**Task brief**
Among the entries below, find each line holding "Click" and return it.

**Data to process**
-*-*-

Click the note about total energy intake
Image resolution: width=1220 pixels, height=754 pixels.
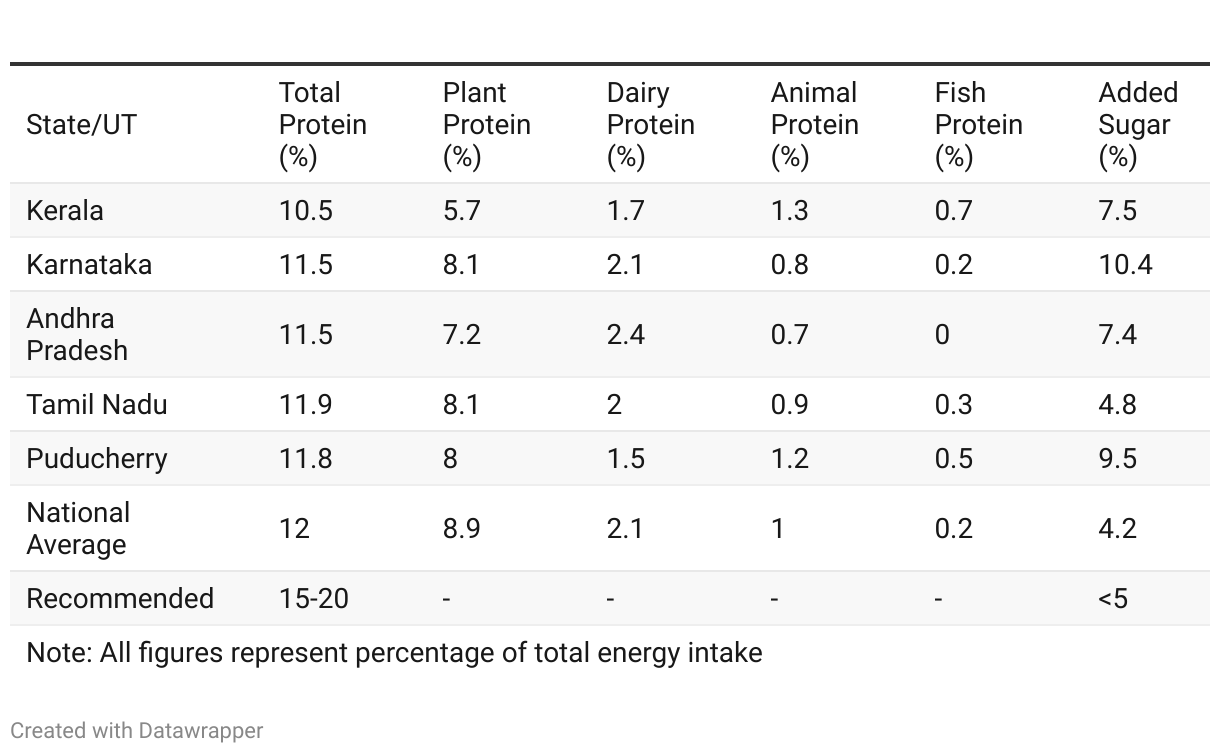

-*-*-

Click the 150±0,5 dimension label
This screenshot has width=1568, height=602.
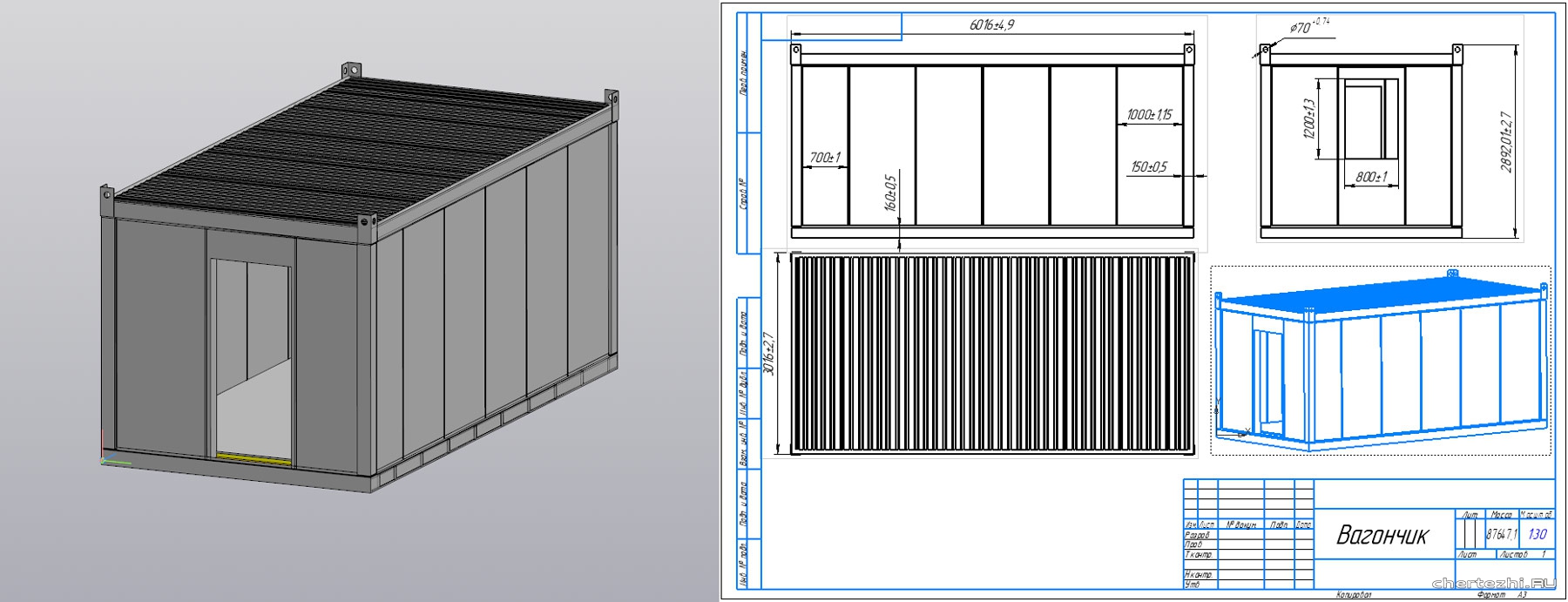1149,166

-*-*-

**Exercise output**
Click the note about total energy intake
Click the 150±0,5 dimension label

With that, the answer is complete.